- The Washington Times - Sunday, May 6, 2007


Nine peacekeepers killed in Sinai crash

EL-NAKHL — A plane carrying foreign peacekeepers across the Sinai desert crashed yesterday while trying to make an emergency landing, killing eight French soldiers and a Canadian, officials said.

Capt. Mohammed Badr, a police officer in Sinai, said the plane went down 50 miles from the nearest major town, el-Nakhl.

It appeared the Canadian-made DeHavilland DHC-6 Twin Otter tried to land on a mountain highway but clipped a truck and crashed nearby, said Normand St. Pierre, a spokesman for the Multinational Force and Observers.


Ex-premier scores upset in primary

TAIPEI — A former premier who has pushed for better relations with rival China was the surprise winner yesterday of the first phase of the ruling party’s presidential primary vote.

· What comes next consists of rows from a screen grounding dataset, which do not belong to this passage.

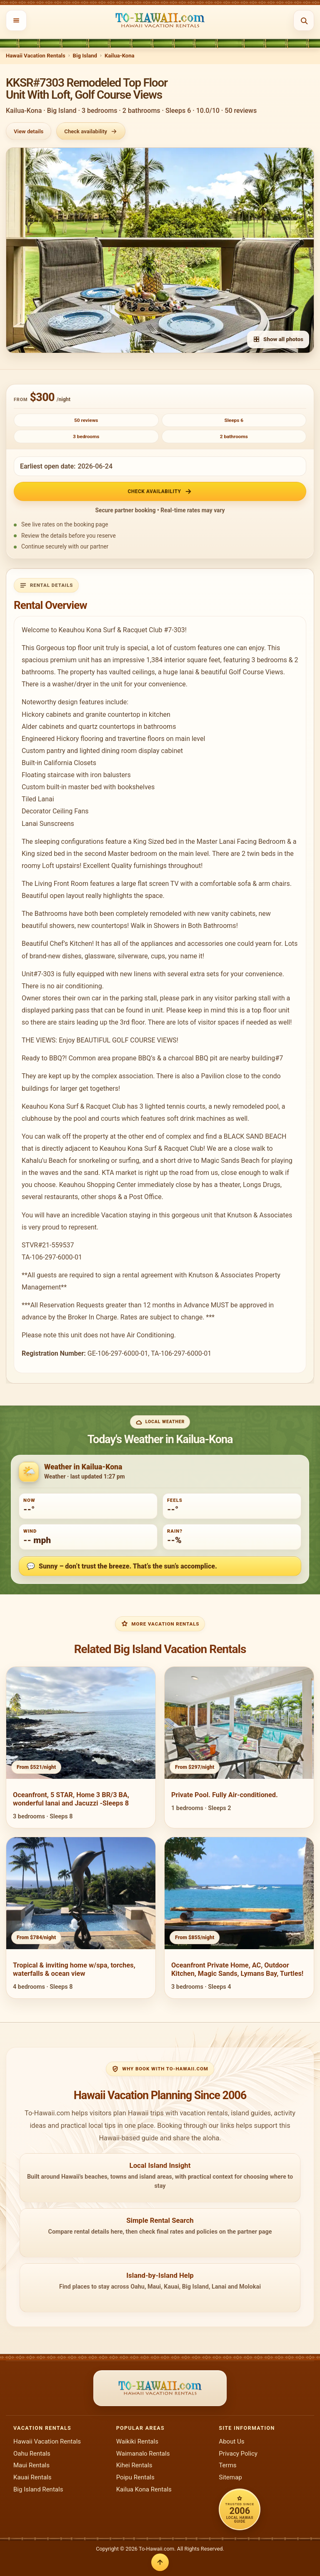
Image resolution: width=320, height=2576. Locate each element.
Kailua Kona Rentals (144, 2489)
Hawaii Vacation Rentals (35, 55)
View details (28, 131)
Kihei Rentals (134, 2465)
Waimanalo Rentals (143, 2453)
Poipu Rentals (135, 2477)
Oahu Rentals (31, 2453)
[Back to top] (160, 2562)
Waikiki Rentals (137, 2441)
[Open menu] (16, 20)
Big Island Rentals (38, 2489)
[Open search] (303, 20)
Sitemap (230, 2477)
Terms (227, 2465)
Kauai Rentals (32, 2477)
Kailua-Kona (120, 55)
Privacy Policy (238, 2453)
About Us (231, 2441)
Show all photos (278, 339)
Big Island (85, 55)
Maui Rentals (31, 2465)
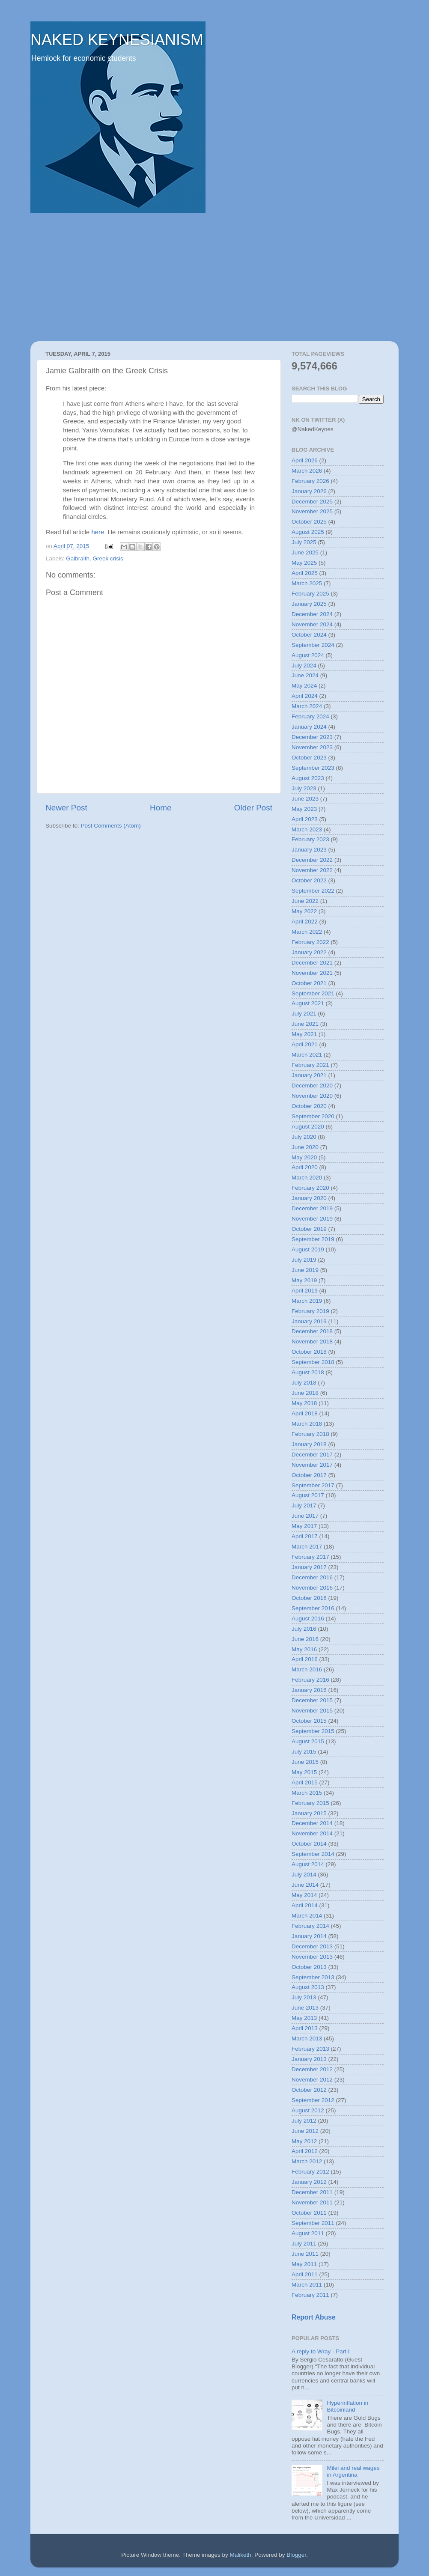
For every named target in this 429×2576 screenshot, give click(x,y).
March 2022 (307, 932)
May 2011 (304, 2264)
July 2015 (304, 1751)
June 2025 (305, 552)
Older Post (253, 807)
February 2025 (310, 593)
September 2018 (313, 1362)
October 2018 (309, 1352)
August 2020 (308, 1126)
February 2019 (310, 1311)
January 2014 (309, 1936)
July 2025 (304, 542)
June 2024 (305, 675)
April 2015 (305, 1782)
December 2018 (312, 1331)
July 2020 (304, 1137)
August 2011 (308, 2233)
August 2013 (308, 1987)
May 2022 (304, 911)
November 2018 (312, 1341)
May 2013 (304, 2018)
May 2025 (304, 563)
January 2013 (309, 2059)
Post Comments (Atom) (111, 825)
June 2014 (305, 1885)
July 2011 (304, 2243)
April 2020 (305, 1167)
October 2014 (309, 1843)
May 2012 (304, 2141)
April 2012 (305, 2151)
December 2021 (312, 962)
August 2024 (308, 655)
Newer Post (66, 807)
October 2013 (309, 1967)
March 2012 (307, 2161)
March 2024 (307, 706)
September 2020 (313, 1116)
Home (160, 807)
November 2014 (312, 1833)
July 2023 (304, 788)
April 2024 (305, 696)
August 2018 (308, 1372)
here (97, 532)
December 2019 (312, 1208)
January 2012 (309, 2182)
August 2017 (308, 1495)
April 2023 (305, 819)
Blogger (296, 2555)
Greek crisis (108, 558)
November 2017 (312, 1465)
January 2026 (309, 491)
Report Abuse (314, 2317)
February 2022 (310, 942)
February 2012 (310, 2171)
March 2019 (307, 1301)
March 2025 (307, 583)
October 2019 (309, 1229)
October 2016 (309, 1598)
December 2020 (312, 1085)
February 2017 (310, 1557)
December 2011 (312, 2192)
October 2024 (309, 634)
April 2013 (305, 2028)
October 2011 (309, 2213)
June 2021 (305, 1024)
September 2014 (313, 1854)
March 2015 (307, 1793)
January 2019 (309, 1321)
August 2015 (308, 1741)
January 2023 (309, 849)
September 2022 (313, 890)
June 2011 (305, 2254)
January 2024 (309, 727)
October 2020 (309, 1106)
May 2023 (304, 809)
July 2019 (304, 1260)
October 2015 (309, 1721)
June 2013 (305, 2007)
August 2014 (308, 1864)
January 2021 (309, 1075)
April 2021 (305, 1044)
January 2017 (309, 1567)
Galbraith (77, 558)
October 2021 (309, 983)
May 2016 (304, 1649)
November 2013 (312, 1957)
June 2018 (305, 1393)
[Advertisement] (214, 277)
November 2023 (312, 747)
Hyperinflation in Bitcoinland (347, 2406)
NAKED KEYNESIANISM (116, 39)
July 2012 (304, 2120)
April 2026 (305, 460)
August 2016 (308, 1618)
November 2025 (312, 511)
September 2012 (313, 2100)
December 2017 (312, 1454)
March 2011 (307, 2284)
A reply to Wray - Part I (321, 2351)
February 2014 (310, 1926)
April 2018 (305, 1413)
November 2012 (312, 2079)
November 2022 (312, 870)
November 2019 (312, 1218)
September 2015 (313, 1731)
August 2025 (308, 532)
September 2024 (313, 645)
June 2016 (305, 1639)
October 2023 (309, 757)
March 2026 (307, 471)
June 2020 (305, 1147)
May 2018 (304, 1403)
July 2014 (304, 1874)
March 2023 (307, 829)
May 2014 (304, 1895)
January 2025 (309, 604)
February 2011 (310, 2295)
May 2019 (304, 1280)
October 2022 (309, 880)
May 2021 (304, 1034)
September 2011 (313, 2223)
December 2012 (312, 2069)
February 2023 (310, 839)
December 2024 (312, 614)
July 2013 (304, 1997)
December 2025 (312, 501)
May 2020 (304, 1157)
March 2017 (307, 1546)
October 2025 (309, 521)
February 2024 (310, 716)
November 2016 (312, 1587)
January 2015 (309, 1813)
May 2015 (304, 1772)
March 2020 (307, 1177)
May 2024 (304, 685)
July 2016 (304, 1629)
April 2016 (305, 1659)
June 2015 (305, 1762)
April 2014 (305, 1905)
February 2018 (310, 1434)
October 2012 (309, 2090)
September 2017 (313, 1485)
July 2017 (304, 1505)
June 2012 (305, 2131)
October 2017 (309, 1475)
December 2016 (312, 1577)
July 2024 (304, 665)
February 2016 (310, 1680)
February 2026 (310, 481)
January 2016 (309, 1690)
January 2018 (309, 1444)
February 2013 (310, 2049)
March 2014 (307, 1915)
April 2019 (305, 1290)
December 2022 (312, 860)
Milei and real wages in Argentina (353, 2471)
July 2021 (304, 1013)
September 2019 (313, 1239)
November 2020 (312, 1096)
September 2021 (313, 993)
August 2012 (308, 2110)
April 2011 (305, 2274)
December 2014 (312, 1823)
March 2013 (307, 2038)
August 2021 (308, 1003)
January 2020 (309, 1198)
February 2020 (310, 1188)
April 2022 (305, 921)
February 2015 (310, 1803)
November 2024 (312, 624)
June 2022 (305, 901)
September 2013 (313, 1977)
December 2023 (312, 737)
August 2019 (308, 1249)
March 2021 (307, 1054)
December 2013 (312, 1946)
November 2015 (312, 1710)
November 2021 (312, 973)
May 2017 (304, 1526)
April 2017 (305, 1536)
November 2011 (312, 2202)
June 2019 (305, 1270)
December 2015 (312, 1700)
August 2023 (308, 778)
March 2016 (307, 1669)
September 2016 (313, 1608)
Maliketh (240, 2555)
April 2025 (305, 573)
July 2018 (304, 1382)
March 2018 (307, 1424)
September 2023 (313, 768)
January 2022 (309, 952)
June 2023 (305, 798)
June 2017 (305, 1516)
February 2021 (310, 1065)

Frank Hsieh still needs to win a second round of voting to clinch his bid to be the Democratic Progressive Party’s candidate in next year’s election. But yesterday’s victory nearly guarantees him a place on the ticket.

Mr. Hsieh, a feisty lawyer who defended political dissidents during the martial-law era that ended in 1987, briefly served as premier two years ago. His biggest rival, Premier Su Tseng-chang, dropped out the race after winning 33 percent of the party’s votes.


Interrogators said to torture suspects

JERUSALEM — Israeli interrogators frequently beat Palestinian suspects, shackle them in painful positions and deprive them of sleep, defying a 1999 court ruling outlawing torture, two Israeli human rights groups said yesterday.

One Palestinian said his captors made him arch his back over a bench with his hands and legs joined in what prisoners commonly call “the banana position,” according to a report released by B’Tselem and the Center for the Defense of the Individual.

Israel’s Justice Ministry said interrogations were carried out within the law and described the report as badly flawed.


Main opposition party picks female leader

CAPE TOWN — Cape Town’s respected mayor won the leadership of the white-dominated main opposition party yesterday, vowing to attract more black voters and break the divided African National Congress’ hold on power.

“We must convince South Africans that our party is truly a home for all the people,” Helen Zille said after two-thirds of the Democratic Alliance party elected her at its national congress near Johannesburg.

Born in Johannesburg to German parents, Mrs. Zille peppered her speech with Xhosa, the tongue of many black South Africans. She said her experiences as a journalist during the apartheid era had shown her “the danger of too much power in too few hands.”


School attacked over sports events

GAZA CITY — Militants hurled grenades at a United Nations-run school in the Gaza Strip yesterday, apparently angry at the participation of boys and girls in a sports event, killing one person, residents said.

Six persons, including at least one student and a principal, were wounded in the attack, which local residents blamed on “Muslim extremists.”

There have been a rash of attacks in Gaza in recent months attributed to previously unknown Islamist groups. Analysts say some of the groups were influenced by the thinking of al Qaeda.